Objective – How many lines in the entries below contain the string "button"? Case counts. Reply with the number only.

Record extracts –
%%

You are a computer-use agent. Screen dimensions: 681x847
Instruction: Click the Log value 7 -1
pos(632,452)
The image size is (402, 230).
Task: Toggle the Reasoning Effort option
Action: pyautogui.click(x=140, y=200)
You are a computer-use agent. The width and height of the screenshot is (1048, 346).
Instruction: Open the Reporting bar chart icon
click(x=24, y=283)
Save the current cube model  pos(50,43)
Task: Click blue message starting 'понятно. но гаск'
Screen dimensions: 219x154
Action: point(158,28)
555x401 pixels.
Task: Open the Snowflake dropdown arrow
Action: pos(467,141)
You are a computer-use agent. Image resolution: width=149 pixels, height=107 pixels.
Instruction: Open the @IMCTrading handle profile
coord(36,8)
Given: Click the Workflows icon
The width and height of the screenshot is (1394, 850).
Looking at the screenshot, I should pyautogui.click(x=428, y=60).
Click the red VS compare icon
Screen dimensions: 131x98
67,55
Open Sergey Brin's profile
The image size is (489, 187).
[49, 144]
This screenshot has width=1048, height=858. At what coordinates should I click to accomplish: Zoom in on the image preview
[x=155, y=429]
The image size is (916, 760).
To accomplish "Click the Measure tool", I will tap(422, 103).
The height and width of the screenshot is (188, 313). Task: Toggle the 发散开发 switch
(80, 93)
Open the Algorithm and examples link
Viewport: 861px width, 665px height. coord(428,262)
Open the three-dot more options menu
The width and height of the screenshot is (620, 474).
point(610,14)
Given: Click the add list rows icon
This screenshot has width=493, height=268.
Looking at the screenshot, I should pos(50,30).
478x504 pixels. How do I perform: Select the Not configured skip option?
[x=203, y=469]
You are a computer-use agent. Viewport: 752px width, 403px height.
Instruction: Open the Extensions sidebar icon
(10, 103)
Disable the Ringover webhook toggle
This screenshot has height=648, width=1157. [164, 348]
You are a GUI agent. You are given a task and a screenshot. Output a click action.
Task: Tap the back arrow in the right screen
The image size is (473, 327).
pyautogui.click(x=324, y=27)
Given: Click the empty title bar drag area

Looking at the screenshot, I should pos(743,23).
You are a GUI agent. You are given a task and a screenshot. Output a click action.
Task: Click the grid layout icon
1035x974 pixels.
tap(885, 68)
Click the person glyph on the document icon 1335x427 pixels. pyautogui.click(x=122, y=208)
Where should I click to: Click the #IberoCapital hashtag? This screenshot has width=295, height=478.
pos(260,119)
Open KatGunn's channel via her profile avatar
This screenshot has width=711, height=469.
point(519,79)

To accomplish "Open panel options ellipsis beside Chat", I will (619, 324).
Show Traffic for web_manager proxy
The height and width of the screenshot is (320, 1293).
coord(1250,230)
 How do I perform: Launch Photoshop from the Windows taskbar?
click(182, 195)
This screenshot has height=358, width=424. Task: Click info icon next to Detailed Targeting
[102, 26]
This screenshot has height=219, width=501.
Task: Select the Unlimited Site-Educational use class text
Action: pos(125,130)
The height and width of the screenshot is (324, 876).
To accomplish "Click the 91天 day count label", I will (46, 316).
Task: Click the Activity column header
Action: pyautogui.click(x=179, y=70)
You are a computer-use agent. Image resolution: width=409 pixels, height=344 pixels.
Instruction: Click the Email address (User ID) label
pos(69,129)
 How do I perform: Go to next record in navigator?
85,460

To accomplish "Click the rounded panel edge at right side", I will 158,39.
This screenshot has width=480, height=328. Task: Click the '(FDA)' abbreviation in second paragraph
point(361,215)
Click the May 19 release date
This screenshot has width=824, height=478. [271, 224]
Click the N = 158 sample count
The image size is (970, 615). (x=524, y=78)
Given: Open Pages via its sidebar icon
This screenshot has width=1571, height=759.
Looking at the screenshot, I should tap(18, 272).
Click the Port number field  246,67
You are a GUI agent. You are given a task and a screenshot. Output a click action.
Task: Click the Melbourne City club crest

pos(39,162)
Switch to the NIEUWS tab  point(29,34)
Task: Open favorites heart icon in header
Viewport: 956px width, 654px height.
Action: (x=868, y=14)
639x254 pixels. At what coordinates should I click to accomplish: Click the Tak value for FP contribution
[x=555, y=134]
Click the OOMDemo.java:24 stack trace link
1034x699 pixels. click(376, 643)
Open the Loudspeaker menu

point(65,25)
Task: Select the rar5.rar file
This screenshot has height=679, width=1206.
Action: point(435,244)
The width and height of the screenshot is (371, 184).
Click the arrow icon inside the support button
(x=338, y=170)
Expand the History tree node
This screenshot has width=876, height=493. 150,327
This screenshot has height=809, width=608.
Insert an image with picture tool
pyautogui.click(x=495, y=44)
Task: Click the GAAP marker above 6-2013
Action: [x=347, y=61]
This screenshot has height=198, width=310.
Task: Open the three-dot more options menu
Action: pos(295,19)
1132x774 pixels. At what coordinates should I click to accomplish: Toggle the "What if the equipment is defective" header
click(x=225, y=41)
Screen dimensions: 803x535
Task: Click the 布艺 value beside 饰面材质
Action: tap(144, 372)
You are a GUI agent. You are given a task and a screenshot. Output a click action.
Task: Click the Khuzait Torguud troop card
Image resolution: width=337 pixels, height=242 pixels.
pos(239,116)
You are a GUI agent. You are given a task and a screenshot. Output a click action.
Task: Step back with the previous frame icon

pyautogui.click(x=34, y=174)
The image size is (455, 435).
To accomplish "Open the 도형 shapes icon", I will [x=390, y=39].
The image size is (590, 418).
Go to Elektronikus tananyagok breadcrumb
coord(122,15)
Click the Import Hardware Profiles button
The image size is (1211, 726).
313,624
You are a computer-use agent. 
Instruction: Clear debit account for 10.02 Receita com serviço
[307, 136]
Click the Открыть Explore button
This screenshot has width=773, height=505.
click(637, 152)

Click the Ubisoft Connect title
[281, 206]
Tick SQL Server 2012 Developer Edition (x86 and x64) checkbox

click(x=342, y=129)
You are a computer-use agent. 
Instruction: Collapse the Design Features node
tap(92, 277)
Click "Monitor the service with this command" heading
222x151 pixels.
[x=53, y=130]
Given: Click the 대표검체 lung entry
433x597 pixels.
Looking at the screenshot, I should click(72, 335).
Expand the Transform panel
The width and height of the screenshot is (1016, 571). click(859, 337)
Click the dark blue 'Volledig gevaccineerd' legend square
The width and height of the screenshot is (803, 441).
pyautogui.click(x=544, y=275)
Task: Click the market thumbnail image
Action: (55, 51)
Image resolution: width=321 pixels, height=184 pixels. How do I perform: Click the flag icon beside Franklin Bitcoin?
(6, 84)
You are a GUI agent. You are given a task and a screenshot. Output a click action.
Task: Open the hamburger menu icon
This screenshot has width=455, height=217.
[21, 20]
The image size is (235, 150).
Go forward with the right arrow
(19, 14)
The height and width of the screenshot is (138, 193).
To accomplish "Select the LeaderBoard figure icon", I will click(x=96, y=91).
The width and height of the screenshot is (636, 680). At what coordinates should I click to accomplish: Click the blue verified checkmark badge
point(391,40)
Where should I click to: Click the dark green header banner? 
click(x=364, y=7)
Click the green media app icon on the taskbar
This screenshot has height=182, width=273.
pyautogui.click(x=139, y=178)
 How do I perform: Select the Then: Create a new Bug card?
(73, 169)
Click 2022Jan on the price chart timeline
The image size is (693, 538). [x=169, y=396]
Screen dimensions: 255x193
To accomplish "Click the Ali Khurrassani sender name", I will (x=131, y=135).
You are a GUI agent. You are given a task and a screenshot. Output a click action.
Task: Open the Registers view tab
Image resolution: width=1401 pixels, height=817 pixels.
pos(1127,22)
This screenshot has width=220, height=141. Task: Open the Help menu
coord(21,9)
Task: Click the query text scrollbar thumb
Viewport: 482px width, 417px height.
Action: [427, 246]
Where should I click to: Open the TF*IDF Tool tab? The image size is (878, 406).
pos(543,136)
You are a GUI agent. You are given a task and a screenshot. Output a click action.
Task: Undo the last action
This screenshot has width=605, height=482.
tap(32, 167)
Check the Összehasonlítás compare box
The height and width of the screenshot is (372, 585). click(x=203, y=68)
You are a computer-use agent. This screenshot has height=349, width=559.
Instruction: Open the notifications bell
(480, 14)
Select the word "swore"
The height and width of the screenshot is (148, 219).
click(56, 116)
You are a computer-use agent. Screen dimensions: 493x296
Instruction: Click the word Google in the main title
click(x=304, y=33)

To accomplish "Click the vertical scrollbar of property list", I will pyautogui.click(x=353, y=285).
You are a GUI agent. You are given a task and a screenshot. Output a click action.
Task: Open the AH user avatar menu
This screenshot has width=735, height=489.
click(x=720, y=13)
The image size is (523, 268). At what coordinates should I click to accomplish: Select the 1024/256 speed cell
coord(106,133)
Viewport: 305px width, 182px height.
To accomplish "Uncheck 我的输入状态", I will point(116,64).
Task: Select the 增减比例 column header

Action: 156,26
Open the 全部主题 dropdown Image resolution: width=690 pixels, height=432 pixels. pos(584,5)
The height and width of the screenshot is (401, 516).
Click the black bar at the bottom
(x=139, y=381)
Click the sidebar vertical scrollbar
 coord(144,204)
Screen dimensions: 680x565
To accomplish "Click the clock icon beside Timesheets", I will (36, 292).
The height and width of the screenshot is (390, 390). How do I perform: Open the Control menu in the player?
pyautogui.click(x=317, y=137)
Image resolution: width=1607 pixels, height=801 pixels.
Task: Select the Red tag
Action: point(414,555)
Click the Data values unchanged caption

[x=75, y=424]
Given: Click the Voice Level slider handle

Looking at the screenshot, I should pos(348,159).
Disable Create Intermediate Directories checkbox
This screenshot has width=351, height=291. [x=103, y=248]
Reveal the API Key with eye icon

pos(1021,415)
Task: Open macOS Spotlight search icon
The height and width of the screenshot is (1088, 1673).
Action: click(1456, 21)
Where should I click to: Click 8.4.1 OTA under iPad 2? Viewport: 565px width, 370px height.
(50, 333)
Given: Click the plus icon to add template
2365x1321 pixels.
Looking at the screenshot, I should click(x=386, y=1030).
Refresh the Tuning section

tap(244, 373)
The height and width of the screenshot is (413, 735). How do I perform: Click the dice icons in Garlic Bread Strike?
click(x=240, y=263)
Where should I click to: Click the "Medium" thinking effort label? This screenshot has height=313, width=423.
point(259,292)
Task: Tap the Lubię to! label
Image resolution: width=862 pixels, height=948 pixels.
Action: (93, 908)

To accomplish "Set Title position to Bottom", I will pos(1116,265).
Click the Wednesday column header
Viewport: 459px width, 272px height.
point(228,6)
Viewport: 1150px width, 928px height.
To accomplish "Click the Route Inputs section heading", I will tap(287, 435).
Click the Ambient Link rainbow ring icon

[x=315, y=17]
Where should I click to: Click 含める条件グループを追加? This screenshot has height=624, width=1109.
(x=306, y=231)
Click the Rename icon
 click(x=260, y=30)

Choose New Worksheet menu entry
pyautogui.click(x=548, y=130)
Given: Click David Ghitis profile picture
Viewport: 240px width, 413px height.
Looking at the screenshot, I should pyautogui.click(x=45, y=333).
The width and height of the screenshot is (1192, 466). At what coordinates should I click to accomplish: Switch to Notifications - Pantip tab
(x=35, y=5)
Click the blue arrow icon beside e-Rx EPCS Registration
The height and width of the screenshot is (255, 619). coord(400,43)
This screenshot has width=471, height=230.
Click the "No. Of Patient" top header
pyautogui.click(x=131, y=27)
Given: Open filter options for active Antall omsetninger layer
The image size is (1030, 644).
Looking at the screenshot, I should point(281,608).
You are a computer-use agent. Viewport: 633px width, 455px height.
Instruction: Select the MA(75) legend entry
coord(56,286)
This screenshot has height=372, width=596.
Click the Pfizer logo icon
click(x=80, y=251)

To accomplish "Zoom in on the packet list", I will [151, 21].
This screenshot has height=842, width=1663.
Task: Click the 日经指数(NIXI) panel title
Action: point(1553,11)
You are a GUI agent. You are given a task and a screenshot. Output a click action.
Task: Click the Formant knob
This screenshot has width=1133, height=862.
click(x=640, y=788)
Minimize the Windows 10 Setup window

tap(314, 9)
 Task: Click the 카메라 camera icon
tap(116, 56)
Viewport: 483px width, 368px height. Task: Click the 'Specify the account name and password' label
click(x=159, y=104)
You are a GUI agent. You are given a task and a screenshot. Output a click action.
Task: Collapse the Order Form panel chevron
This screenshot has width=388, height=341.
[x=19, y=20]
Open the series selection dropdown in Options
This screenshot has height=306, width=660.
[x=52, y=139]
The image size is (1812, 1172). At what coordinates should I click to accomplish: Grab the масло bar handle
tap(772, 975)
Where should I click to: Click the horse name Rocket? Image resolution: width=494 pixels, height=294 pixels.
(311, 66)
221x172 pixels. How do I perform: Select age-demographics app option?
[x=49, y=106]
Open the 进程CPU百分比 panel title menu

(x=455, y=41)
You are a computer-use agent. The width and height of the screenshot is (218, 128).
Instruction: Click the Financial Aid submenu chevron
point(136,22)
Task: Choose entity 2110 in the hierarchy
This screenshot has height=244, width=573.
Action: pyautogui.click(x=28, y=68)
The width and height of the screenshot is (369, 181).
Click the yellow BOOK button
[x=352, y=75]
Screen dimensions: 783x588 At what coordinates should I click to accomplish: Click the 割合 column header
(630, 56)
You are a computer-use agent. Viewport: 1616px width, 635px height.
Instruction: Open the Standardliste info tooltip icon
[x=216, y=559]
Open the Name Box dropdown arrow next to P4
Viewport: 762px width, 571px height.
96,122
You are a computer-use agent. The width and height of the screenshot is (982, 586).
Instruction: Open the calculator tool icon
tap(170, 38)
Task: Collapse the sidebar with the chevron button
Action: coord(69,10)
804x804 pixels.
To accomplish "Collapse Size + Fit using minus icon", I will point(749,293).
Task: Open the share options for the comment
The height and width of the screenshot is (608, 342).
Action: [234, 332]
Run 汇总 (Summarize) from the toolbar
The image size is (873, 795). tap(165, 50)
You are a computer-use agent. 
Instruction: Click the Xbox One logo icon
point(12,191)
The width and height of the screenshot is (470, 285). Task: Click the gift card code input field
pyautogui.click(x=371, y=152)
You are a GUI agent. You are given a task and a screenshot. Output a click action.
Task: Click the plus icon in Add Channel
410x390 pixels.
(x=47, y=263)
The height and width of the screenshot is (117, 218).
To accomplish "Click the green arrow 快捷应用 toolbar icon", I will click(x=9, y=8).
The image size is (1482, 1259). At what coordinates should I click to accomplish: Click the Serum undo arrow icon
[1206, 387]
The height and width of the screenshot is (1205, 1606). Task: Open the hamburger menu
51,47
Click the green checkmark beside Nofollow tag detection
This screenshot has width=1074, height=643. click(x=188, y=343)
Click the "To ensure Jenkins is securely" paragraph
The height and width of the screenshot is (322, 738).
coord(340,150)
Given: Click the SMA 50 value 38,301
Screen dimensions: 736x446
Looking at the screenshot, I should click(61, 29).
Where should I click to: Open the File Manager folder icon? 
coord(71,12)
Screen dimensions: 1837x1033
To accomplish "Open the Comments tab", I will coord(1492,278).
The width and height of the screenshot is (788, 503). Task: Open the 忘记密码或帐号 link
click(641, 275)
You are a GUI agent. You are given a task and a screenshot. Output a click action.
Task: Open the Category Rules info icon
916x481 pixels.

%%

Solution for this problem – 5